Magic for Beginners also features Link’s Hugo and Nebula Award-winning novelette, “The Faery Handbag.”
In this Hugo and Nebula Award-winning novella, Binti is the first Himba to be accepted into the prestigious Oomza Uni.
But to get there, Binti will have to brave a dangerous interplanetary journey, where she will encounter the Meduse, a jellyfish-like alien race that are at war with the planet that is her destination.
Trapped aboard a transport ship, the lone survivor of a Meduse attack, Binti must find a way to not only survive but thrive in this strange environment, using her wits and the heritage she has brought with her.
Naomi Novik’s Uprooted is a standalone high fantasy novel rooted (no pun intended) in the Polish folklore with which the author grew up.
The story follows Agnieszka, an awkward young woman who is nonetheless chosen by the resident wizard to work in his tower and become an unlikely apprentice.
The Stone Sky
Despite numerous nominations, including for the prior two installments in her Broken Earth series (both of which also won Hugo Awards!) The Stone Sky marked celebrated novelist N. K. Jemisin’s first time actually taking home a Nebula Award in 2018.

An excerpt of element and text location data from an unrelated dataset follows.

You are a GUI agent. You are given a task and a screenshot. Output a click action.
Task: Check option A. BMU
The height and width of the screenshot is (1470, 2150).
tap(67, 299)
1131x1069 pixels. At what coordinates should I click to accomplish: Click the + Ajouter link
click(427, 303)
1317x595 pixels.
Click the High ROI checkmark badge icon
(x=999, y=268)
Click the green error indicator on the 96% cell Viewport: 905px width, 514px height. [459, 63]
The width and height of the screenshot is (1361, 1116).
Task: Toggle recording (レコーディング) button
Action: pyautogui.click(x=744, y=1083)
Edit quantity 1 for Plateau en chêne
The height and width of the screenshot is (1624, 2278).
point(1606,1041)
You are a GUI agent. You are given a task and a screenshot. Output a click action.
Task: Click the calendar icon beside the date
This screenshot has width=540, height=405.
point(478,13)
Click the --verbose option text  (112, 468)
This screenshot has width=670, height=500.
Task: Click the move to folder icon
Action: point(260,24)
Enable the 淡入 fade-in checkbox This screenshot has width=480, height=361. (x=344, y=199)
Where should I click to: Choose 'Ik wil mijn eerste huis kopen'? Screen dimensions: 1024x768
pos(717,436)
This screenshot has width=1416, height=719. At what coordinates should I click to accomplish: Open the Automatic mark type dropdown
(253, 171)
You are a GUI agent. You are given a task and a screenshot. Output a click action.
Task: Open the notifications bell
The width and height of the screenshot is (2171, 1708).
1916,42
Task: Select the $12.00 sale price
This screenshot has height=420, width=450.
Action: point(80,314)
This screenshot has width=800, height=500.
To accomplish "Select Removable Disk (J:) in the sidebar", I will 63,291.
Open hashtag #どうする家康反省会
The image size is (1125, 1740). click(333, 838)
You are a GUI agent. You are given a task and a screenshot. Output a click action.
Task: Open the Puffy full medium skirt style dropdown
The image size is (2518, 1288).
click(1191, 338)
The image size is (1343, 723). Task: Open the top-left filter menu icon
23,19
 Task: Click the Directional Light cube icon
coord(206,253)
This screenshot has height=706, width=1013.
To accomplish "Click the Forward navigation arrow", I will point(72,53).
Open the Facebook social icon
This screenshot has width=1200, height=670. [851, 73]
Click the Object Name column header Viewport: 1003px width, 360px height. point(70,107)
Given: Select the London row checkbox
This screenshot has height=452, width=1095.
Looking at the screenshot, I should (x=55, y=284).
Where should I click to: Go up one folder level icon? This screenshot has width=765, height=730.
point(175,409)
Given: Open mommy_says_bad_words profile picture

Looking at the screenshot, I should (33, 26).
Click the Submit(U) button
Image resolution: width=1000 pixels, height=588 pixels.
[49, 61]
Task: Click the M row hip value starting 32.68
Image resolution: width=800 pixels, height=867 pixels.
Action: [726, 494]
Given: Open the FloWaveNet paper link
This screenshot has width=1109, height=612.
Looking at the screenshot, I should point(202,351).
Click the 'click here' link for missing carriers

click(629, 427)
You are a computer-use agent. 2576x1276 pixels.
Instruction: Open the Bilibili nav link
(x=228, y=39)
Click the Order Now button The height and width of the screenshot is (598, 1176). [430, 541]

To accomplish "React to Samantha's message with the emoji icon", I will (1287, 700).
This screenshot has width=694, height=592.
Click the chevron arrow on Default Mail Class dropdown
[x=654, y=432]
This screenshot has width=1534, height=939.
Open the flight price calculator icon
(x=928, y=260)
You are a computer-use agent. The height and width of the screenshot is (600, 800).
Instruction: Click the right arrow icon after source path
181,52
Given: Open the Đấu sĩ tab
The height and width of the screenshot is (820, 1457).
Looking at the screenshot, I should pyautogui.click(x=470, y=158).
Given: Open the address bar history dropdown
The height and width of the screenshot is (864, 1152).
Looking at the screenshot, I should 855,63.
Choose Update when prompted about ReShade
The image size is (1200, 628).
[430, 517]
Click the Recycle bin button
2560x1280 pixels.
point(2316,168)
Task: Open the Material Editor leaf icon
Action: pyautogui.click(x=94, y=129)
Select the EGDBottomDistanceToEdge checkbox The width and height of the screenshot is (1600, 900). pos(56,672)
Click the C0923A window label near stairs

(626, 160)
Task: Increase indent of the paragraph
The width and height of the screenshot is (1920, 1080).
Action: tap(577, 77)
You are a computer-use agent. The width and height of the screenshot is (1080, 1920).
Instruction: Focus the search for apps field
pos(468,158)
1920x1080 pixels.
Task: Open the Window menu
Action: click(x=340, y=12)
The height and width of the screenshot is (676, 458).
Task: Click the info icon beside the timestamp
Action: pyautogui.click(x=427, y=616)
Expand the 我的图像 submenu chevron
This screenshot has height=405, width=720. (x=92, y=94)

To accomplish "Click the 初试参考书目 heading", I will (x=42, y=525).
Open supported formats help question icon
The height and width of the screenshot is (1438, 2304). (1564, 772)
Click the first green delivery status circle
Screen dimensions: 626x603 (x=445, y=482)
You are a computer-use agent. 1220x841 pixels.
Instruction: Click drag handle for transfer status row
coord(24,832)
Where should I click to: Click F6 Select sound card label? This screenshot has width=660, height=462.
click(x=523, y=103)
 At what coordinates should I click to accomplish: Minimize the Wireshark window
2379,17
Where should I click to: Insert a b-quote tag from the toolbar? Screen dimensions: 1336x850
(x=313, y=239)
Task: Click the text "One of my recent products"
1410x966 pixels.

Set on a grim supercontinent wracked by geological and climatological cataclysms, The Stone Sky, like the previous books in Jemisin’s series, follows the struggles of humanity to survive, and the persecution of the minority who can exert control over geological energy, in spite of the fact that they are pretty much the only way that humanity persists at all.
Jemisin's latest release, The City We Became, is already receiving critical acclaim, and our friends at Den of Geek called it one of the top new fantasy books of May 2020.
The Calculating Stars
The first book in the “Lady Astronaut” series, Mary Robinette Kowal’s Nebula and Hugo Award-winning novel is an alternate history that sees much of the Eastern Seaboard of the United States wiped out by a rogue meteorite in the 1950s.
The resulting global climate change accelerates the space race, and the novel follows Elma York, a mathematician and pilot who joins the International Aerospace Coalition. The Calculating Stars is a prequel to Kowal’s Hugo Award-winning short story, “The Lady Astronaut of Mars.”